BAAT ii. Armenian Bat

ii. Armenian Bat

In Armenian Bat is the name of the nahapet “family head” of the Šaharuni dynastic house in the fourth century A.D., according to the fifth-century historian Pʿawstos Buzand, 5.35. The name may be attested in Gk. Batis (Arrian) and Latin Betis (Quintus Curtius), but this is unlikely; according to W. B. Henning, Parthian bʾty, Bat, is merely an allegro form of Bagdāt, via an intermediate Baʾāt—the Gk. form Baat is attested where in Middle Iranian parallel texts the name Bat is found.

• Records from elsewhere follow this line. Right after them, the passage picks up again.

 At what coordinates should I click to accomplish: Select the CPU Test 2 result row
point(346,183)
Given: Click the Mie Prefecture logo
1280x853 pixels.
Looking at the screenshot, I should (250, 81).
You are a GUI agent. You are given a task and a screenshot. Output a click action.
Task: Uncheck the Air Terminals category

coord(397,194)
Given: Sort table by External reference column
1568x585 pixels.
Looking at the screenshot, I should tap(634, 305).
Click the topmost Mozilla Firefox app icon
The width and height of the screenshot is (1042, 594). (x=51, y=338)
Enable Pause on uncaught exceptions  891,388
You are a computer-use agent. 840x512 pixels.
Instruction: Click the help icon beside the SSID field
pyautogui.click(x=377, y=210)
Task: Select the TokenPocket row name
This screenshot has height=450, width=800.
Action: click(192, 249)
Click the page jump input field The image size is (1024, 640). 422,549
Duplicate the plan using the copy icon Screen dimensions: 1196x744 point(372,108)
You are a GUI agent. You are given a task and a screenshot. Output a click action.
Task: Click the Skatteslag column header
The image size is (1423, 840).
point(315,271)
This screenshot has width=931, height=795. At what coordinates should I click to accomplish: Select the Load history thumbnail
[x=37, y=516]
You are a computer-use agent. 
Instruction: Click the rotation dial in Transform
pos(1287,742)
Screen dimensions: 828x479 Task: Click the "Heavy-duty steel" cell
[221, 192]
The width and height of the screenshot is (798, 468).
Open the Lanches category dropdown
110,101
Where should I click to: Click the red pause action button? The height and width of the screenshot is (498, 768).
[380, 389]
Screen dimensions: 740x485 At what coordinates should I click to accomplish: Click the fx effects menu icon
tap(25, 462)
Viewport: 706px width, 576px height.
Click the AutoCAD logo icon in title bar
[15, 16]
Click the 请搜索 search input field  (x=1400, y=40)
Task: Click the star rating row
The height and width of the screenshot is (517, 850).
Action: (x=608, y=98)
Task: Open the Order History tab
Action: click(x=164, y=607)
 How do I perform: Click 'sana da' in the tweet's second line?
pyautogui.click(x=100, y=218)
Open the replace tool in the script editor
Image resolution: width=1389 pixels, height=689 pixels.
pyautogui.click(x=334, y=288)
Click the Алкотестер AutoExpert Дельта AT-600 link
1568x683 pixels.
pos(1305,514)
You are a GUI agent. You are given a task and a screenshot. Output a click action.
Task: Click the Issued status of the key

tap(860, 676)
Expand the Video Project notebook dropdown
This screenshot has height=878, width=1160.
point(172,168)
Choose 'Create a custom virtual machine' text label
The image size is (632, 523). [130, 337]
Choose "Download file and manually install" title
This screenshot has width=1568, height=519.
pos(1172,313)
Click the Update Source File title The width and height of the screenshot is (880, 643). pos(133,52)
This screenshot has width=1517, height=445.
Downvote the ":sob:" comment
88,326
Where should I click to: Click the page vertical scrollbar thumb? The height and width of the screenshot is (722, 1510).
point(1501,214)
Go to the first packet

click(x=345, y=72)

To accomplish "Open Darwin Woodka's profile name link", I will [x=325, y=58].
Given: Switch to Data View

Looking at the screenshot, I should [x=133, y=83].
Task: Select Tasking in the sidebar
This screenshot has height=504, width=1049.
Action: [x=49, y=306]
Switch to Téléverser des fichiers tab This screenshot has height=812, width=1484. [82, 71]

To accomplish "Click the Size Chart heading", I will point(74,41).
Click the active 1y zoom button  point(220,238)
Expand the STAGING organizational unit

From the title of Bʾt, šhrdʾr (Bat the šahrdār), who accompanied Mani on his final journey it is apparent that he was a petty king or nobleman. Mani’s mother belonged to the Kāmsarakān family, a branch of the noble Parthian house of Kārēn which had become established in Armenia. It is possible that Bat may have been a family friend as a fellow nobleman, as well as a disciple, and an Armenian. In a Sogdian text, we are informed that Mani had written an epistle to the Armenians. The name Bat in Arm., would appear to be a loan of the Sasanian period, for an earlier, Parthian, form of Bag(a)dāt, Bagarat, is found as the name of the progenitor of the Bagratuni naxarardom; Armenian intervocalic –r– is from Iranian –d-, which remained in Parthian but was lost or became –y– in Middle Persian, as in Baʾat > Bāt.